(What is being asked): Search for the word "https" in the entries. Each line that holds it should be copied.

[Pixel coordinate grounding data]

--- START ---

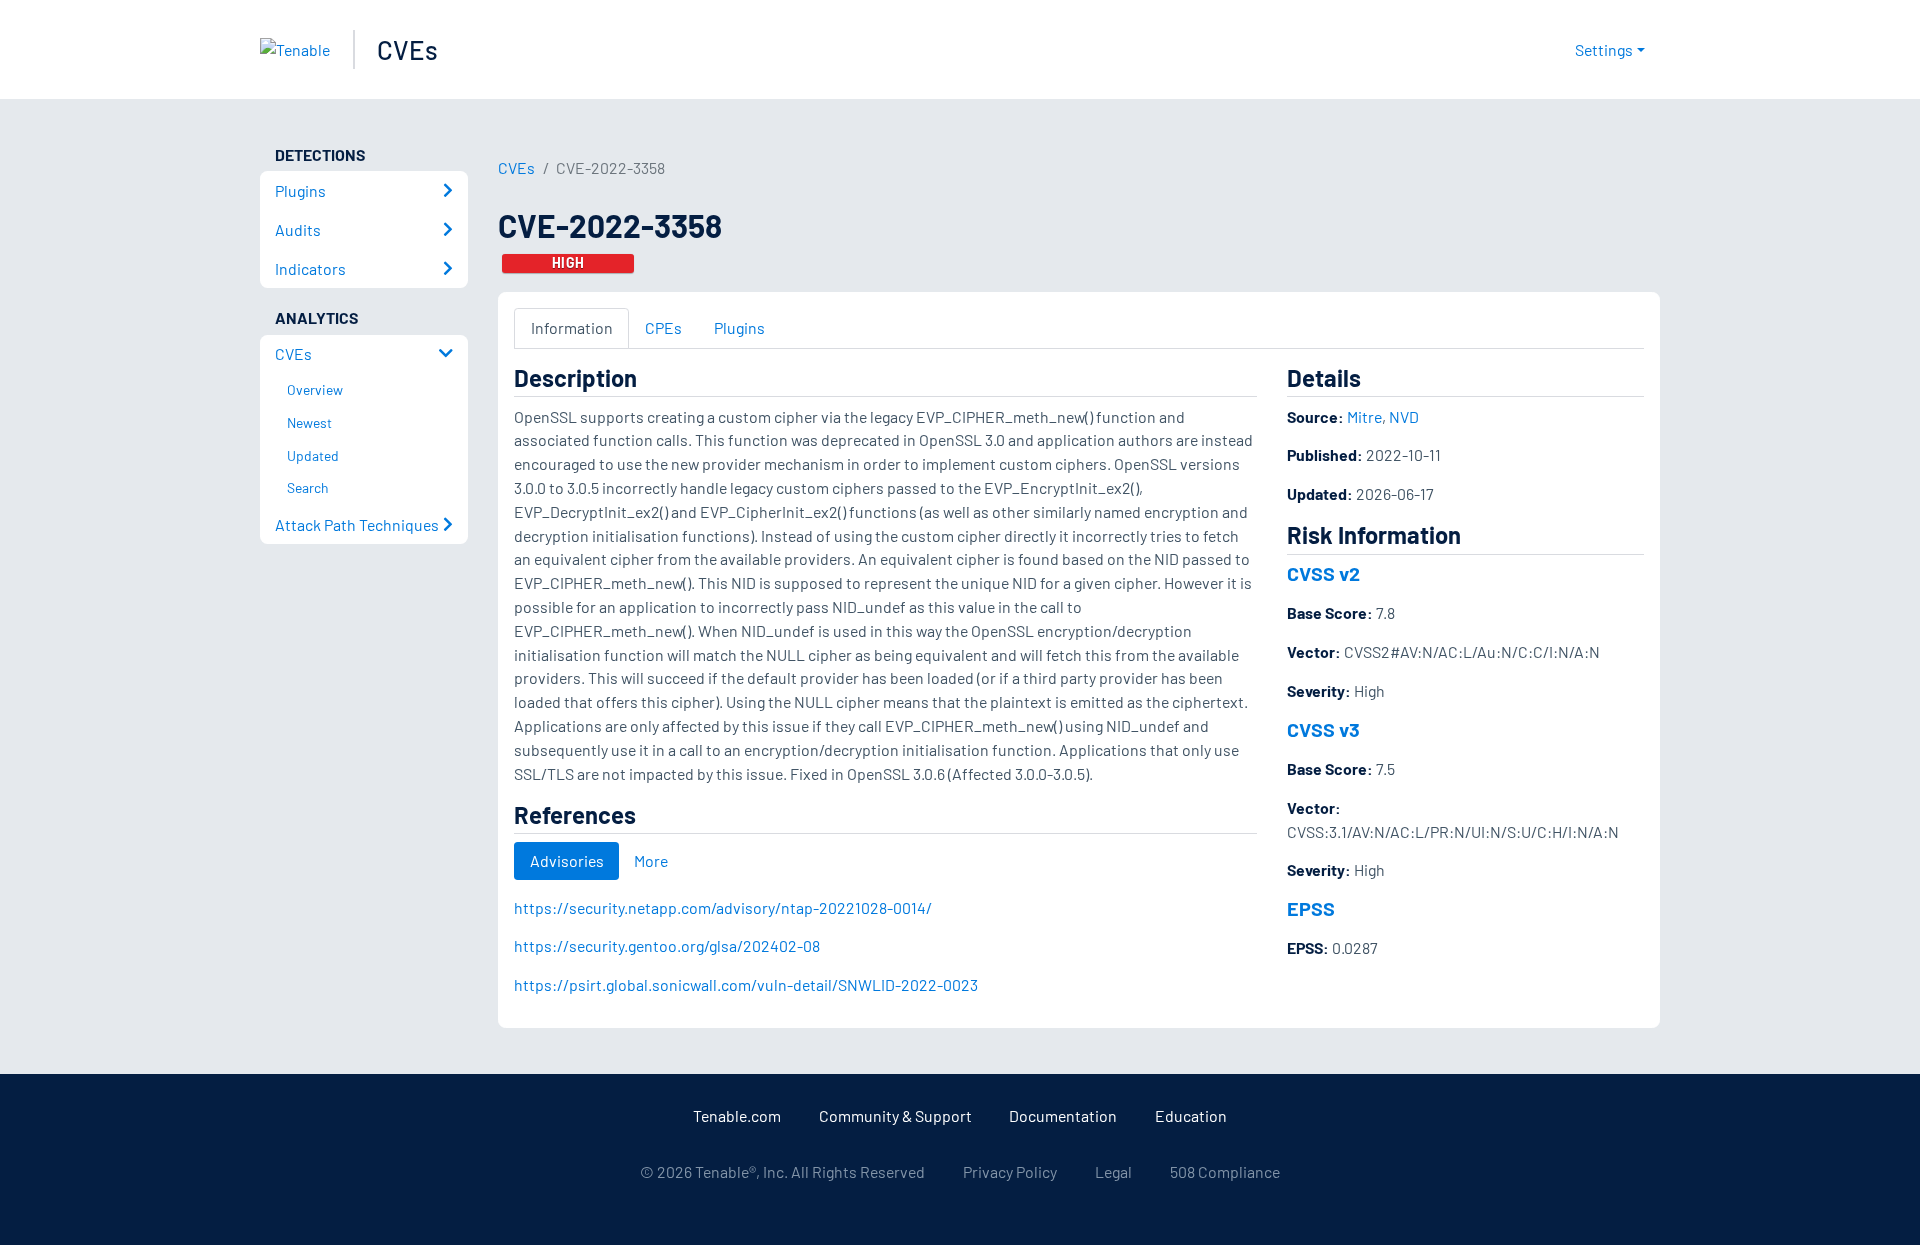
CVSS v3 (1323, 729)
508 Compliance (1225, 1171)
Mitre (1364, 416)
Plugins (739, 327)
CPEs (663, 327)
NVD (1404, 416)
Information (572, 327)
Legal (1113, 1171)
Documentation (1063, 1115)
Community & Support (895, 1115)
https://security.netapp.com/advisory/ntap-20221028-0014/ (723, 907)
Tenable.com (737, 1115)
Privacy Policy (1010, 1171)
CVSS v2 (1323, 573)
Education (1191, 1115)
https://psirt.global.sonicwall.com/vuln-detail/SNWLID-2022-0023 (746, 984)
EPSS (1311, 908)
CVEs (407, 49)
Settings (1604, 49)
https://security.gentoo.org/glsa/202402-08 (667, 945)
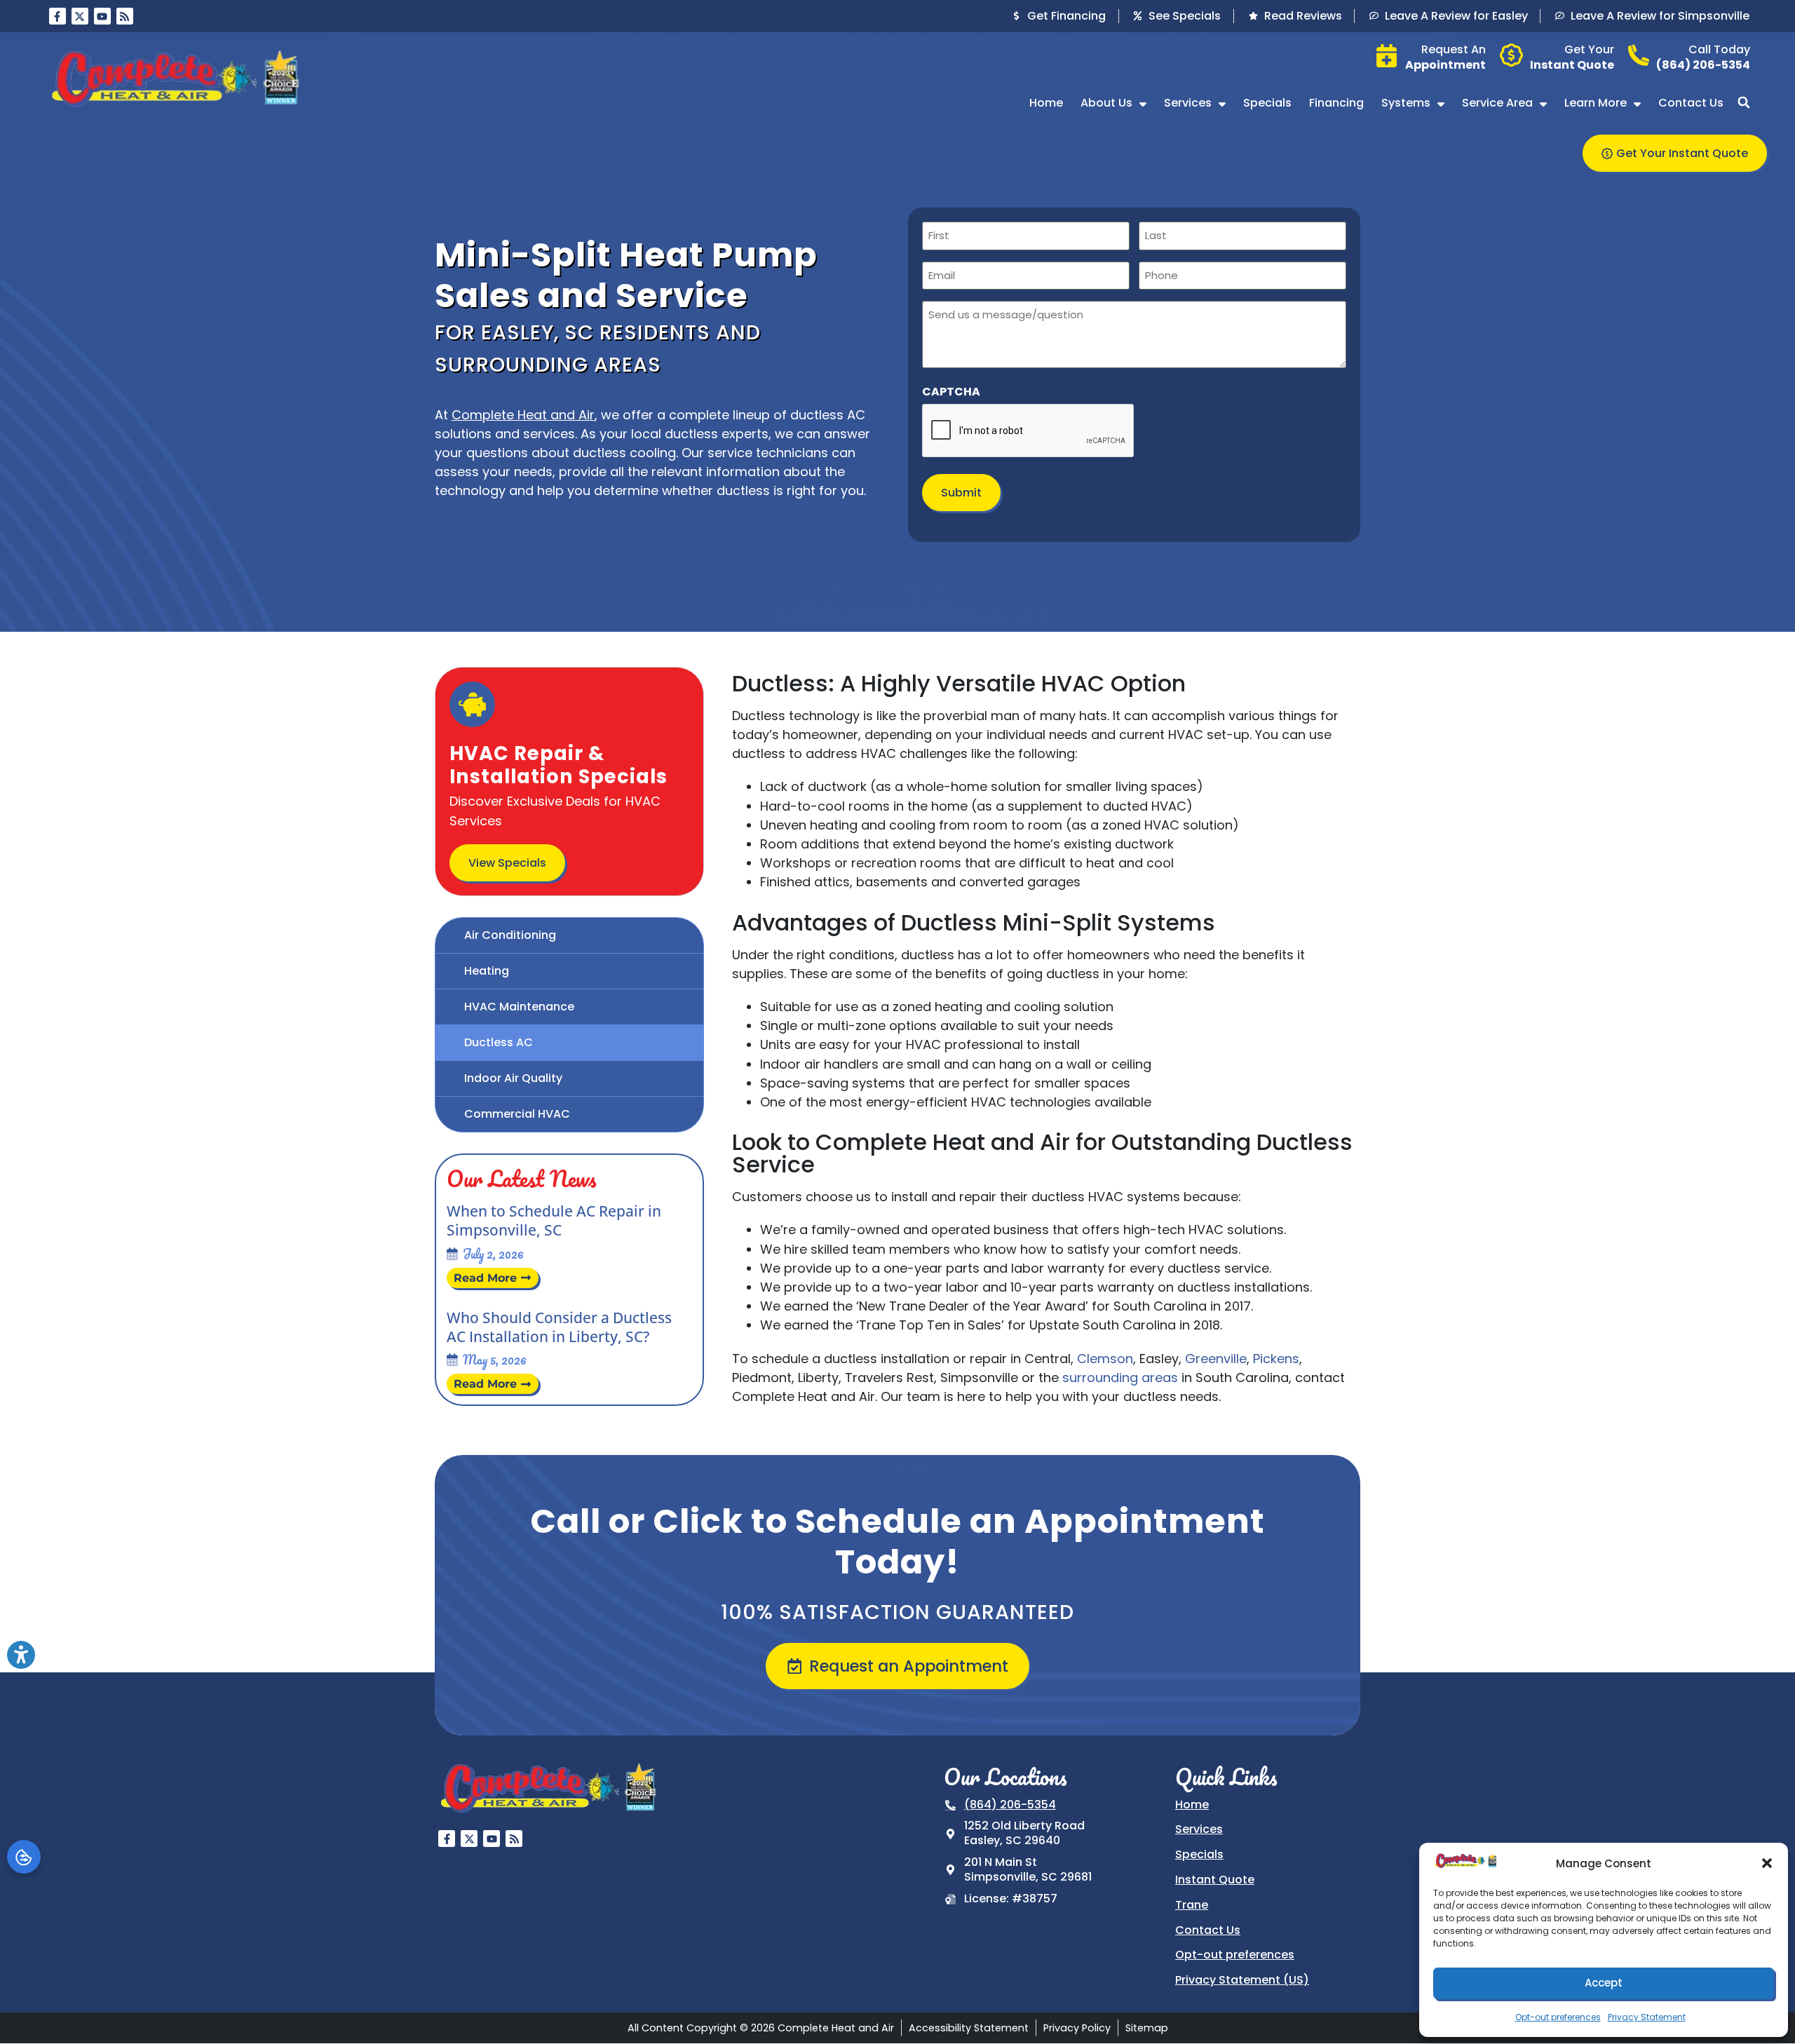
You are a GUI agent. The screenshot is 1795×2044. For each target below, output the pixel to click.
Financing (1336, 103)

--- END ---

(Answer to the problem):
https://security.netapp.com/advisory/ntap-20221028-0014/ (723, 907)
https://psirt.global.sonicwall.com/vuln-detail/SNWLID-2022-0023 (746, 984)
https://security.gentoo.org/glsa/202402-08 (667, 945)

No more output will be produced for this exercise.